Au XXIe siècle, en effet, la fraternité, malgré son parfum de désuétude, est manifestement revenue en force, que ce soit comme fraternité universelle, dans l’encyclique Fratelli Tutti du pape François ou, en France, dans la proclamation de la fraternité comme « principe à valeur constitutionnelle », ou que ce soit comme fraternité réduite et exclusive, des Frères musulmans à la Fraternité sacerdotale Saint-Pie-X, ou encore sous la forme militante nouvelle de la « sororité », voire d’une « adelphité » plus neutre, par laquelle le Haut Conseil à l’Égalité entre les femmes et les hommes recommandait en 2018 qu’on remplace la « fraternité » trop masculine de la Constitution. La fraternité est partout depuis une quinzaine d’années, en France et ailleurs, sujet de convergence et de débats parfois vifs, emblème d’ouverture aussi bien que de fermeture, ce que traduit parfaitement son rôle contradictoire dans le contexte religieux, entre dialogue interreligieux et repli communautaire. Or si nous tenons à nouveau à ce vocabulaire qui put un temps paraître périmé, il est capital de s’en ressaisir sans naïveté, avec tact et prudence, en ayant à l’esprit ses parts d’ombre, les apories profondes qui l’animent et dont Chamfort, Marx et Derrida nous ont avertis l’un après l’autre.
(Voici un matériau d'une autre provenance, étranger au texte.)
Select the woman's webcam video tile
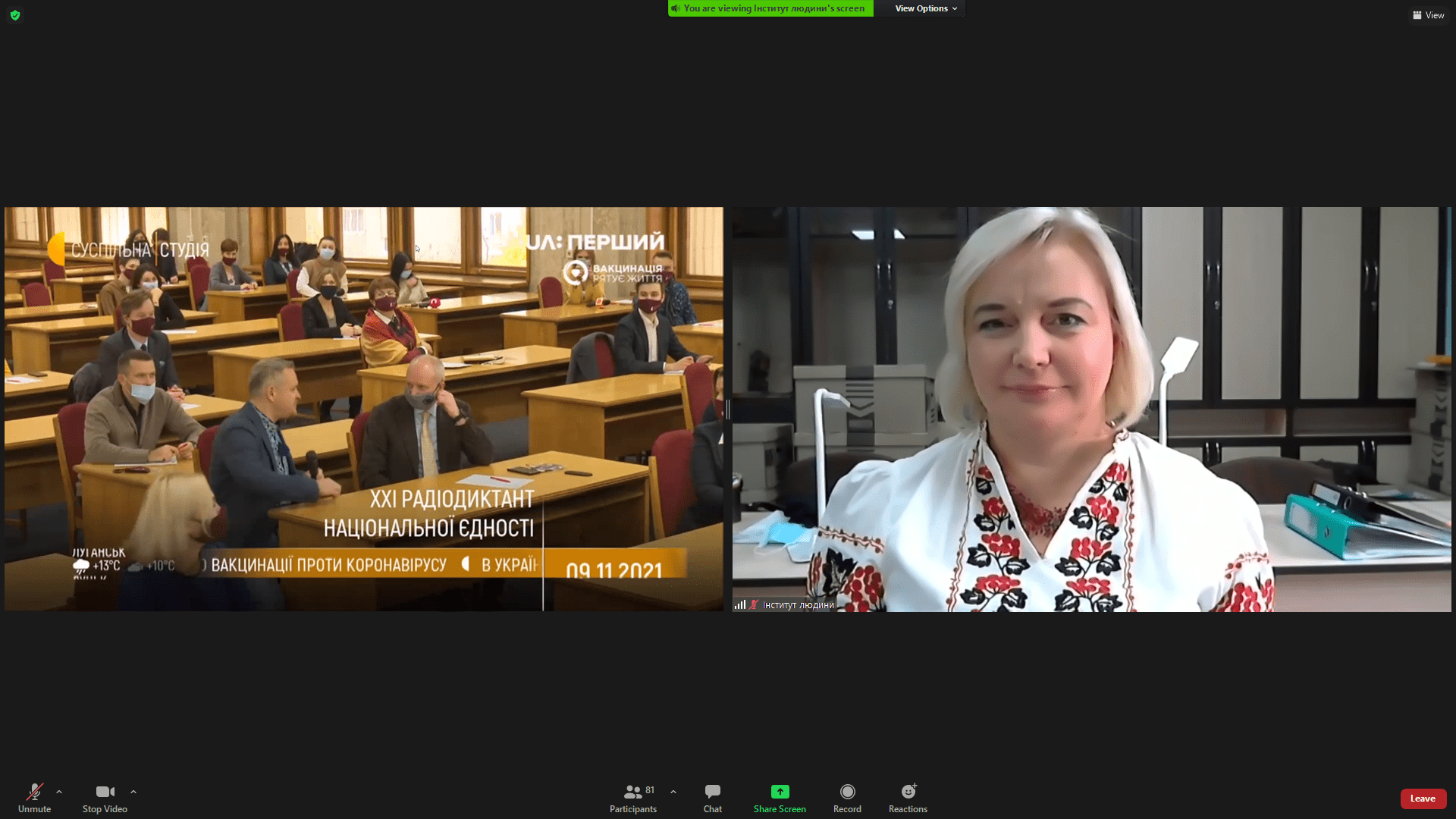 [1092, 410]
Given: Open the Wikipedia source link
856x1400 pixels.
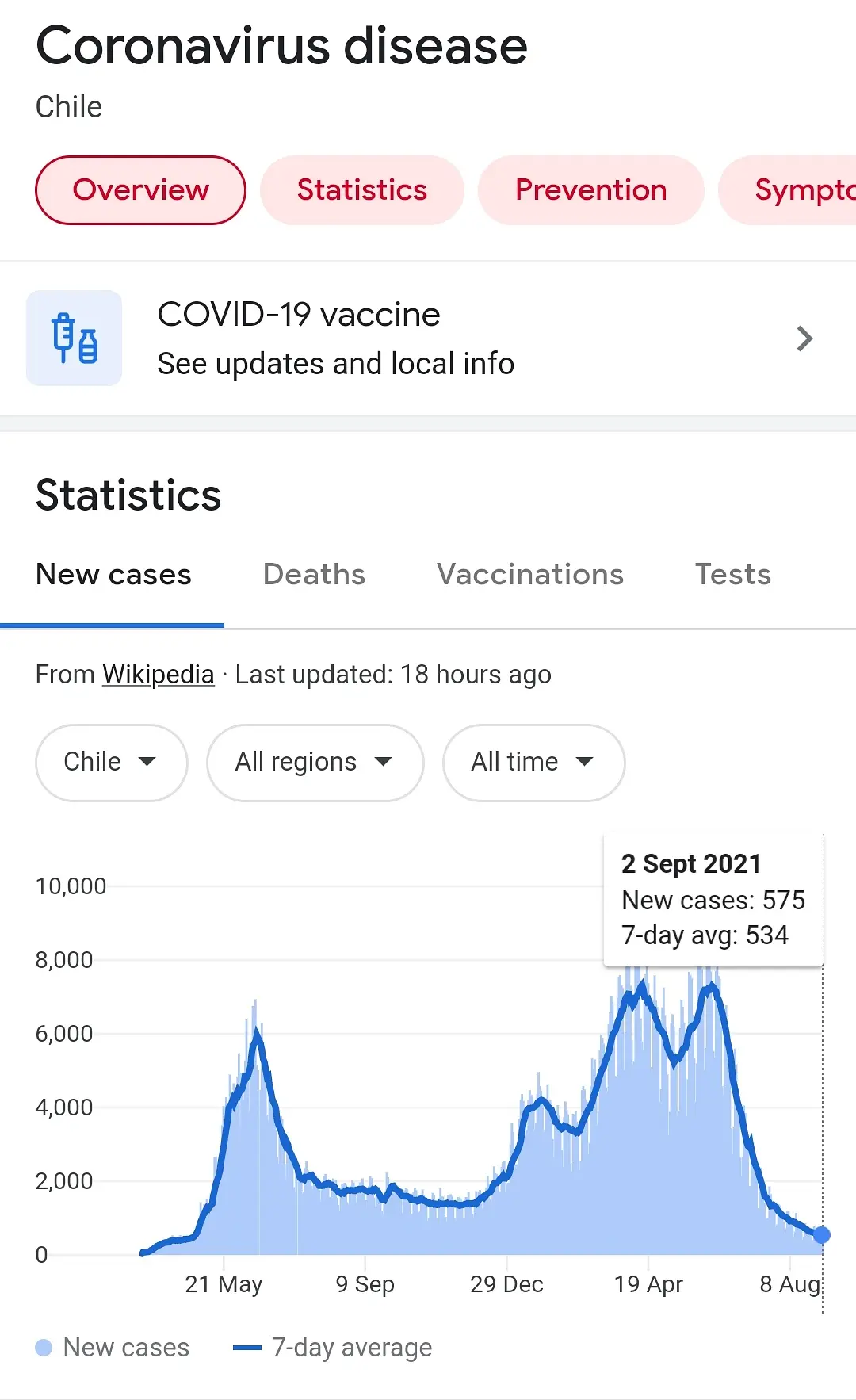Looking at the screenshot, I should 159,675.
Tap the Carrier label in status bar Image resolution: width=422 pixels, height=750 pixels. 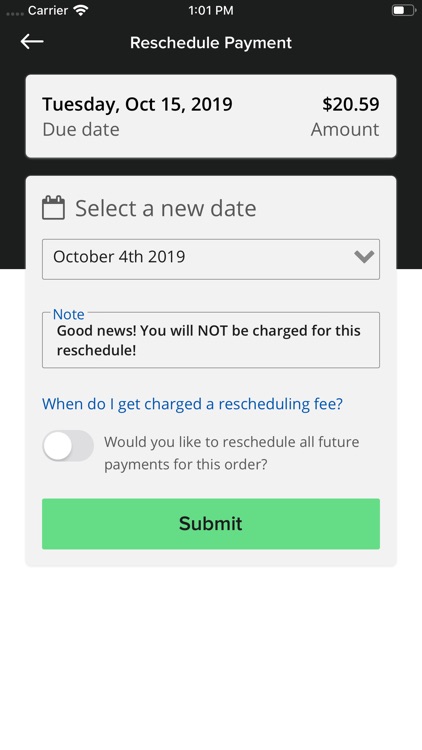[x=48, y=11]
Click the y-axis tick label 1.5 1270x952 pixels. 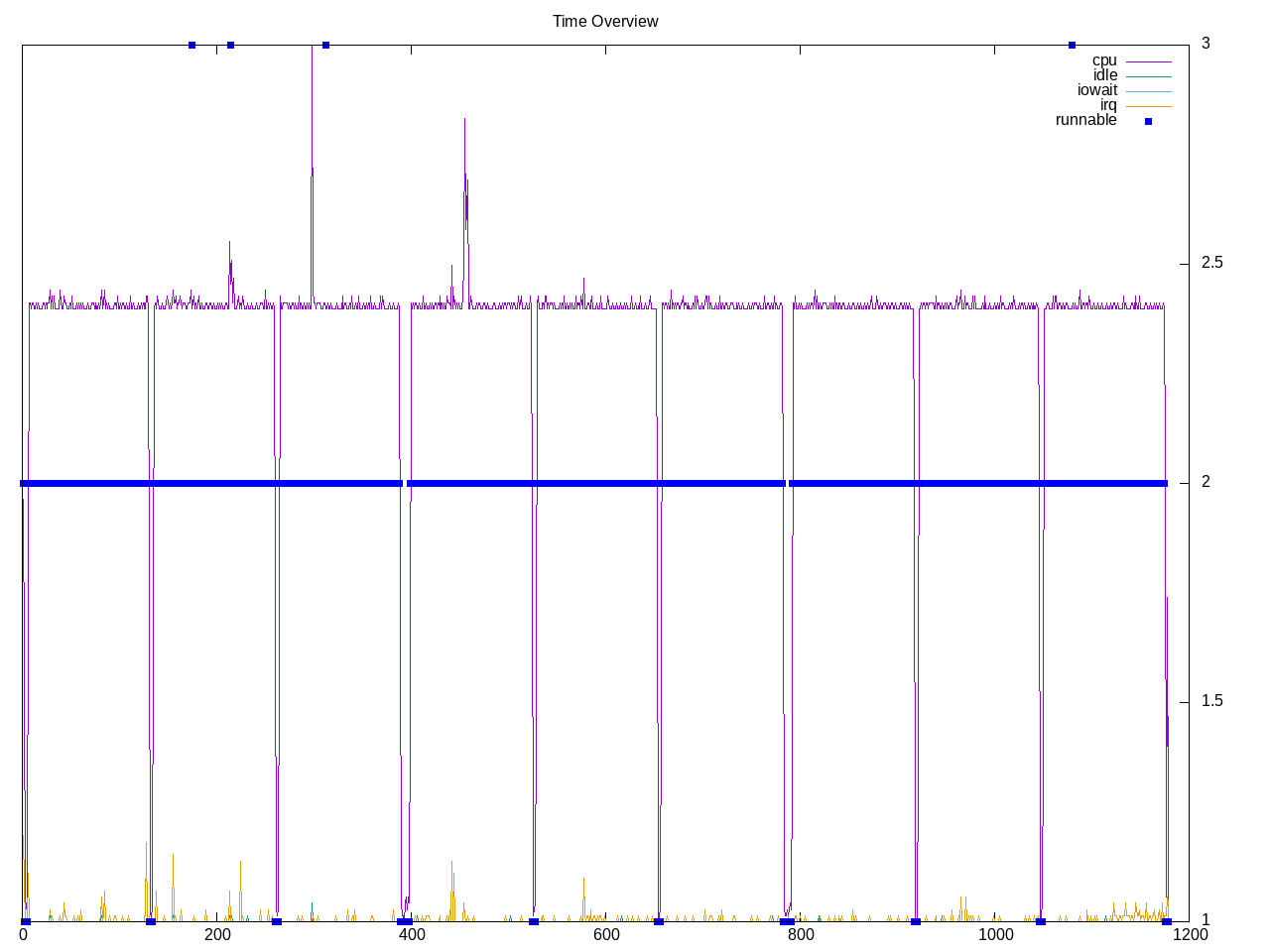coord(1211,701)
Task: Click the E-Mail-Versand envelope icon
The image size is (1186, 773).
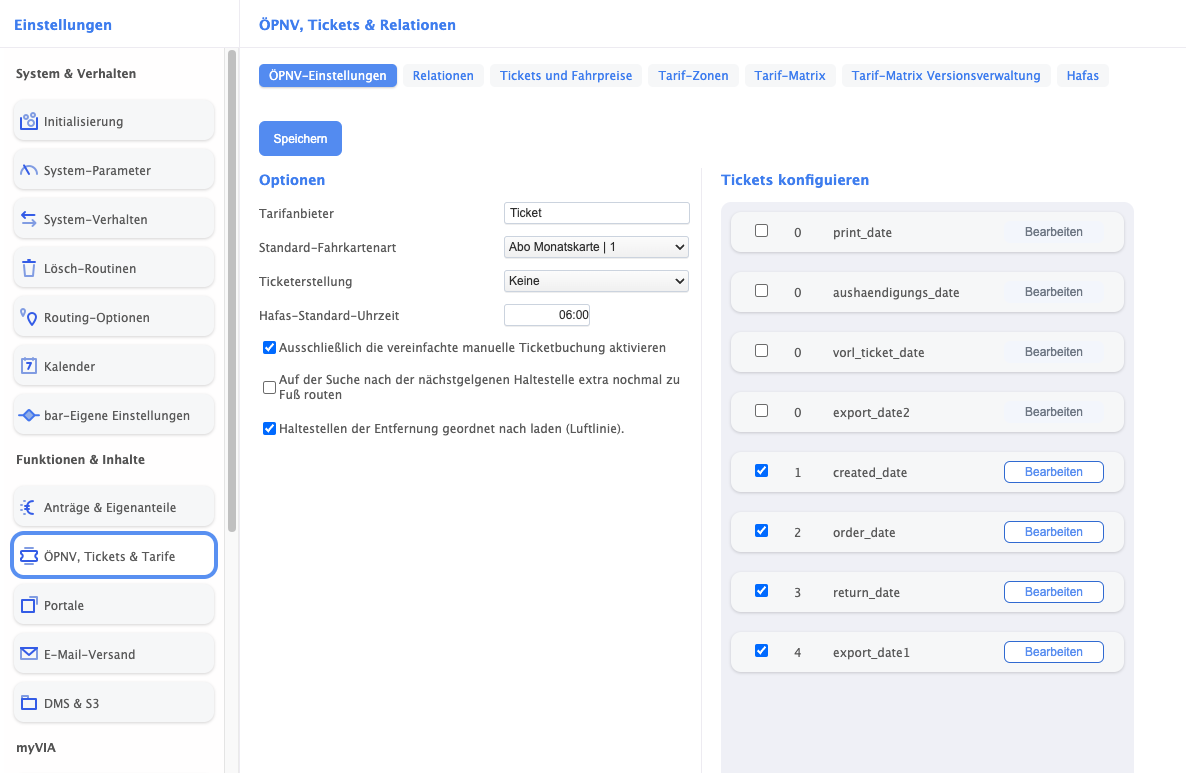Action: pyautogui.click(x=29, y=655)
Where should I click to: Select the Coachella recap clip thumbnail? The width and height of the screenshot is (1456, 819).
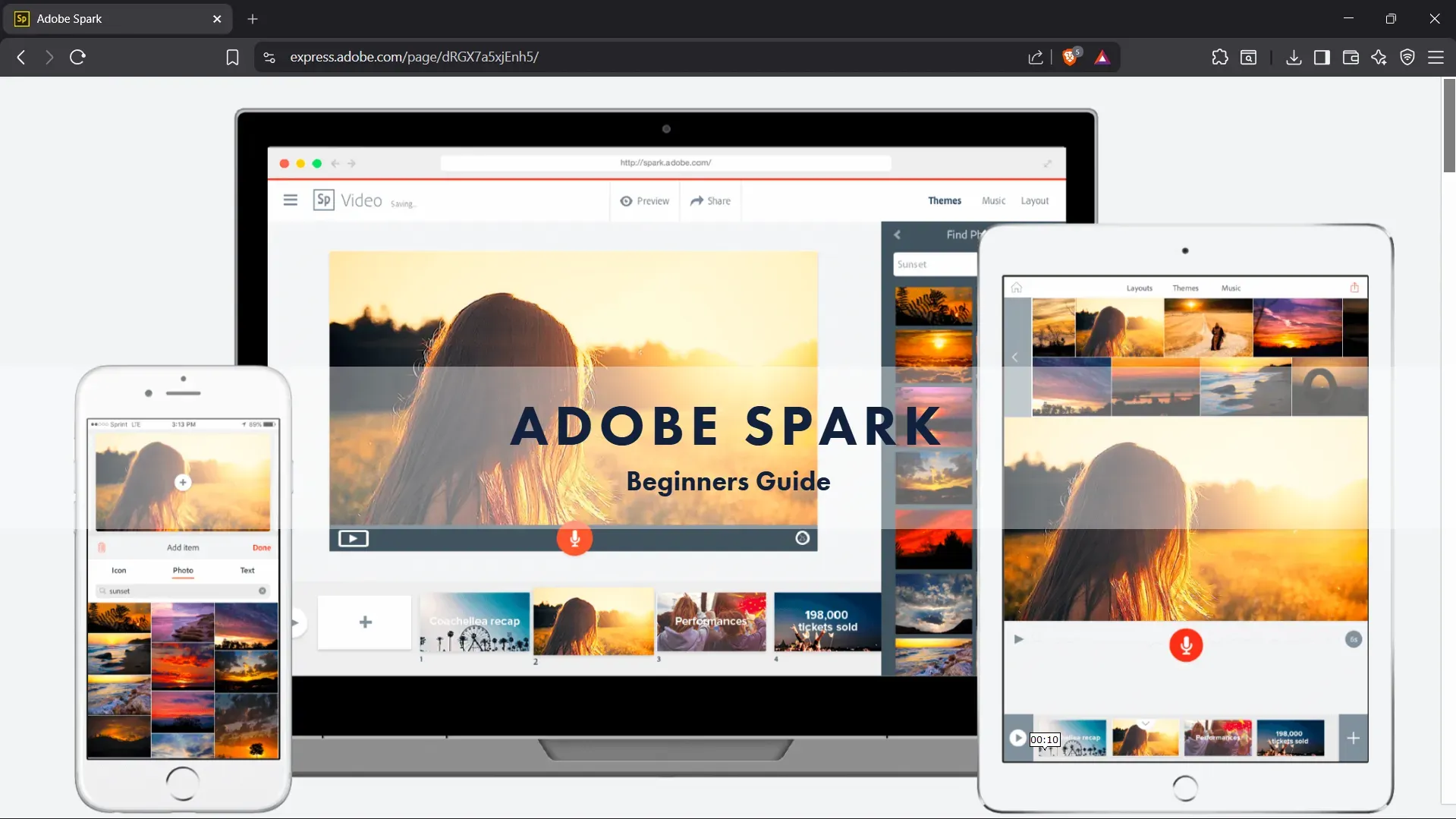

La Révolution annonçait la fraternité universelle, et c’est le fratricide qui est venu.ALEXANDRE DE VITRY
Histoire longue d’une métaphore
Il importe ainsi aujourd’hui plus qu’hier de faire l’histoire de la fraternité, c’est-à-dire de faire d’un certain fait de langue, puisque c’est d’une métaphore qu’il s’agit, et que c’est en cette métaphore que toutes les tensions propres à la fraternité se nouent : fraternité n’est pas amitié, ni solidarité, et c’est cela qu’il faut d’abord penser.
Partons alors d’aussi loin qu’il est possible dans l’histoire de ce vocabulaire, c’est-à-dire des hypothèses que font les linguistes au sujet de la langue indo-européenne, où se forme la racine *bhrāter, qui donnera aussi bien frater, donc « frère », que brother, Bruder, etc. Cette racine en effet désigne d’abord non pas la fratrie, le lien de sang entre enfants de mêmes parents, mais une fraternité du clan ou de tout groupe spirituel étendu. Ce n’est qu’avec le grec adelphos qu’un sens « propre » du mot « frère » se constitue (distinct du mot phrater plus large, clanique). Autrement dit, contre notre intuition de la langue, le sens figuré ouvert précède le sens familial restreint, et non l’inverse.